SELECTED TEXT:
┌──
On the Eve of the Nativity of St John the Baptist, as Thomas Hardy reminds us in The Woodlanders, the young men and maidens of rural country villages would rush out into the fields to - ahem - engage in some traditional midsummer activities. The normal way of things would seem to be that they'd keep this kind of things up, on and off, until such time as a couple had proven their fertility, at which point they would become abruptly married. Apart from the clergy, people don't seem to have thought this such an unusual way to go about things, and no particular blame would be attached to the blushing bride, as long as bride she became.
└──
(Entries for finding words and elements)
┌──
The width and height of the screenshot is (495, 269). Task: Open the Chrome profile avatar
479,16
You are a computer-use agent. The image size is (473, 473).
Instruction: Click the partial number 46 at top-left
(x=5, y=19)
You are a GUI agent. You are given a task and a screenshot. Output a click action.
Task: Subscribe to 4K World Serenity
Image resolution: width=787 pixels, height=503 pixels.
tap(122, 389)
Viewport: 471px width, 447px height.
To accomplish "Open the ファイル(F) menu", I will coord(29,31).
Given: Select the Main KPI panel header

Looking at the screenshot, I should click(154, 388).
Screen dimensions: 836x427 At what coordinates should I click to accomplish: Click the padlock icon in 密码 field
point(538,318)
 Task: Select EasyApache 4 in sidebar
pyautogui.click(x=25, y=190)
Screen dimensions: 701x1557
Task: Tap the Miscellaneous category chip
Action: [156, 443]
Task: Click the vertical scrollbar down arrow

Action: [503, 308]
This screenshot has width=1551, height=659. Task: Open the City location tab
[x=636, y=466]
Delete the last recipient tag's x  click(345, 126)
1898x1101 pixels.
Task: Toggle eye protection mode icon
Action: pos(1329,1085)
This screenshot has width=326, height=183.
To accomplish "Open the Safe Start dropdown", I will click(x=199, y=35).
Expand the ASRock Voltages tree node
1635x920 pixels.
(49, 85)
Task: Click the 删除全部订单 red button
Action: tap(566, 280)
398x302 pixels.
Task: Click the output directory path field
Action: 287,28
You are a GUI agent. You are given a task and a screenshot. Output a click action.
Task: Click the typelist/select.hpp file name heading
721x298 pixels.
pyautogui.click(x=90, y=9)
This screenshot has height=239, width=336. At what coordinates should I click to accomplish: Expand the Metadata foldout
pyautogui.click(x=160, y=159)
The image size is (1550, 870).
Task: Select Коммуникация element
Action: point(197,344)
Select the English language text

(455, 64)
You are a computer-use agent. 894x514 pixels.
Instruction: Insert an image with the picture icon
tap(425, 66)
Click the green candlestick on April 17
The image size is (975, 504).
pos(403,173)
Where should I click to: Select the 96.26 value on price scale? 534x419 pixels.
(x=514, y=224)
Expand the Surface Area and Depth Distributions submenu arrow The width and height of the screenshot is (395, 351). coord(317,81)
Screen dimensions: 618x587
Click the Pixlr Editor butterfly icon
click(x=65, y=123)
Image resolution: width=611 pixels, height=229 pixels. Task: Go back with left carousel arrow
└──
EXERCISE DIRECTIONS:
Write the next part of the passage about midsummer courting customs in rural villages, starting right after its final sentence. None of the entries are needed here.

ANSWER TO THIS PROBLEM:
In some rural spots (Dunstable springs to mind) around the turn of the 19th/20th centuries it could happen that a young couple could have four or five children before they agreed upon what was causing it, and finally got wed. An interesting thought, given we consider the Victorians to have been a buttoned-up, hypocritical bunch. No, they were a church-destroying, colonising, smug, self-aggrandising, orphan-exploiting bunch. But it was really only the middle classes and above (of whom there were proportionally very few) that seem to have gone in for the hypocrisy. The lower classes (i.e. most people) seem to have been as cheerfully vulgar as they ever were or are. Hence the Victorian clergy and squirearchy's obsession with toning-down maypoles, sanitising Mummers and turning Morris Dancers into the rather sad spectacle we have today.
This St John's Eve, the Beaker Fertility Folk tell me they are not celebrating in their usual way - i.e. by leggint it into the woods. They say that running out in all weathers is playing havoc with their arthritis. Turns out even the Beaker Fertility Folk are a graying part of the population. So they're having a bridge evening and a quiet night in. The church ain't what it was.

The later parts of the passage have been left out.